Al pensar en los reyes magos también vemos a los animales en que viajan: Un camello, un caballo y un elefante. Sin embargo en ninguna porción de la Biblia se menciona específicamente cómo se transportaban estos sabios. Lo único que se menciona es que llegaron a ver a Jesús.
Pero muchos niños acostumbran dejar agua afuera de su casa, para que los animales que transportan a los reyes se refresquen en su largo viaje.

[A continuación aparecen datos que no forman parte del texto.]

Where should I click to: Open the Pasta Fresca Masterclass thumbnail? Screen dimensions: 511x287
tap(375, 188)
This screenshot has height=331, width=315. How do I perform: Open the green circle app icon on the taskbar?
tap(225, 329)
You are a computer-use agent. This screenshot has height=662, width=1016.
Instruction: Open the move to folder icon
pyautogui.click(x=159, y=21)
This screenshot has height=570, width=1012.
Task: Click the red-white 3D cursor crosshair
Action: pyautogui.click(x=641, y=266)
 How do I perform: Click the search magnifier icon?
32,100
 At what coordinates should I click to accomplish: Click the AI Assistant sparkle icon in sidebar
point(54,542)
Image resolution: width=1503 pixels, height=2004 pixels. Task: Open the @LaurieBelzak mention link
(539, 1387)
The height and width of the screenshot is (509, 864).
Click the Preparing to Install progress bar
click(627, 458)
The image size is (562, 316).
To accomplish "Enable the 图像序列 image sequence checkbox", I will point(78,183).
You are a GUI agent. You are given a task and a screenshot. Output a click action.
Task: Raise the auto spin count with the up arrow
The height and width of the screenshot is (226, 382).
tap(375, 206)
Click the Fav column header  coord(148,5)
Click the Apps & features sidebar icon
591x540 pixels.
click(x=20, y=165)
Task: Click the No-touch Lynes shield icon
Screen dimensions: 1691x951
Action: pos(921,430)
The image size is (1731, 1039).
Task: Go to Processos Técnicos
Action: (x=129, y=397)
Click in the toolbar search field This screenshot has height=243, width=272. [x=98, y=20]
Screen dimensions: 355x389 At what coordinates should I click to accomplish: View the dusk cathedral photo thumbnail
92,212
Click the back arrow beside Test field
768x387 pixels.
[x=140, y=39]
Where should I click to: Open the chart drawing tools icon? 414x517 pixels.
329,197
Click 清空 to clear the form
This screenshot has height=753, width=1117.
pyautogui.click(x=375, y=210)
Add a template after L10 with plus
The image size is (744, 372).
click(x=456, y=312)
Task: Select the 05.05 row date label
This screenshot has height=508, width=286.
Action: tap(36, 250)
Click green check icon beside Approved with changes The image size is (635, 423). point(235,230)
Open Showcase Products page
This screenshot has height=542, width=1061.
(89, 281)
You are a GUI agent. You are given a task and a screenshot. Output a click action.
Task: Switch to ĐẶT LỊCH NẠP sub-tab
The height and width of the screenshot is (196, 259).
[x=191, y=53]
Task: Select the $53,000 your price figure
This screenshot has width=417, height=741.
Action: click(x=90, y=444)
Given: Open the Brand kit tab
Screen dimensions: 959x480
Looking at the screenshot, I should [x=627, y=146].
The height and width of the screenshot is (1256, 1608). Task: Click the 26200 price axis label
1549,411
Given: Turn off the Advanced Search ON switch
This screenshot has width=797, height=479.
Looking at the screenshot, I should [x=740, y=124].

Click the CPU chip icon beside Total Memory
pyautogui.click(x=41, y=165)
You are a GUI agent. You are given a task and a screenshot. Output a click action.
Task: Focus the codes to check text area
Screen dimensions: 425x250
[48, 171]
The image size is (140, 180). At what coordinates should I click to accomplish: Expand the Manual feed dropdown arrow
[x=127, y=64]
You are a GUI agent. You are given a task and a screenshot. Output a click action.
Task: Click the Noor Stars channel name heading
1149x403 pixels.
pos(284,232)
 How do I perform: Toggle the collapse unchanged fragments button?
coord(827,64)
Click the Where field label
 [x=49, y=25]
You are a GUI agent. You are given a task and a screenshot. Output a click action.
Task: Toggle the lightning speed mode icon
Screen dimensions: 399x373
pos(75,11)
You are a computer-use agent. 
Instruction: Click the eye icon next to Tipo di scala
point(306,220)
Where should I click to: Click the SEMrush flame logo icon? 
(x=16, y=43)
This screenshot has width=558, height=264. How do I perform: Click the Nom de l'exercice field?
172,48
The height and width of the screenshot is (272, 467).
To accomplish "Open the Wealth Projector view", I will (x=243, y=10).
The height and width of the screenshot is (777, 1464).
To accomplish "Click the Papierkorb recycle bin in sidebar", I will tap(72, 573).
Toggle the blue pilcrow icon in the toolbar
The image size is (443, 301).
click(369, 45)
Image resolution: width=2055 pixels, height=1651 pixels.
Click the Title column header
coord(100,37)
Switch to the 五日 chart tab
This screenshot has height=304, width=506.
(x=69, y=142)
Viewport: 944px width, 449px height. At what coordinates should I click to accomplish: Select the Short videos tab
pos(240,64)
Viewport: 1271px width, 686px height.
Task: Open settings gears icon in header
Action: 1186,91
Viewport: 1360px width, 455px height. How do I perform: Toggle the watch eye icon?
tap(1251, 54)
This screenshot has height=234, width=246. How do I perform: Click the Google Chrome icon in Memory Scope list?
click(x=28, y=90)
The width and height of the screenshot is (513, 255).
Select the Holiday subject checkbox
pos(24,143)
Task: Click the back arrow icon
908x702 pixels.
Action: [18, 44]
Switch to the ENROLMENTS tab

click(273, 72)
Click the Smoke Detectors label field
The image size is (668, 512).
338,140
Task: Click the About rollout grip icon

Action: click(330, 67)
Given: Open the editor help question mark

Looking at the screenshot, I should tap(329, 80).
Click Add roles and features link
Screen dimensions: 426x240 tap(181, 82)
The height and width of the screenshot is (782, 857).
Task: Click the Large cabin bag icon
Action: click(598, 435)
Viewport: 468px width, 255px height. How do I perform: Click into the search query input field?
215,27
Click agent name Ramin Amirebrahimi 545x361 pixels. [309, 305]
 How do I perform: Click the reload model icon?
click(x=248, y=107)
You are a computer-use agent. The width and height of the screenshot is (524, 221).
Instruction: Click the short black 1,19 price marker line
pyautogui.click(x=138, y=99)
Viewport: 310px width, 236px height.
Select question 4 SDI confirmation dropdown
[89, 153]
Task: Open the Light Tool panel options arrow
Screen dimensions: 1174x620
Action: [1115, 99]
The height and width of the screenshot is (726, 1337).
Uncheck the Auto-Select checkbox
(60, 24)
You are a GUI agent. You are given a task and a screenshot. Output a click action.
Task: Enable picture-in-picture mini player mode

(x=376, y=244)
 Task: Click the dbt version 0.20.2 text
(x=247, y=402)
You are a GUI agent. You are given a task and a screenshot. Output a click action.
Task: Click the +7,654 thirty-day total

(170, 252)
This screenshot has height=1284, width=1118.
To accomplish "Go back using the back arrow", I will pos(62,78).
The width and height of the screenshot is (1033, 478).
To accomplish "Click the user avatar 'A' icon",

“Jesús nació en Belén de Judea durante el reinado de Herodes. Por ese tiempo, algunos sabios de países del oriente llegaron a Jerusalén y preguntaron: «¿Dónde está el rey de los judíos que acaba de nacer? Vimos su estrella mientras salía y hemos venido a adorarlo»”, dice la Biblia en Mateo 2:1, en la Nueva Traducción Viviente.
¿Qué color de piel tenían?
Como leímos anteriormente, se pensaba que los reyes venían de Europa, Asia y África, algo que tampoco la Biblia registra, pero si dice que venían de países de oriente, con esta afirmación quedarían descartados Europa y África.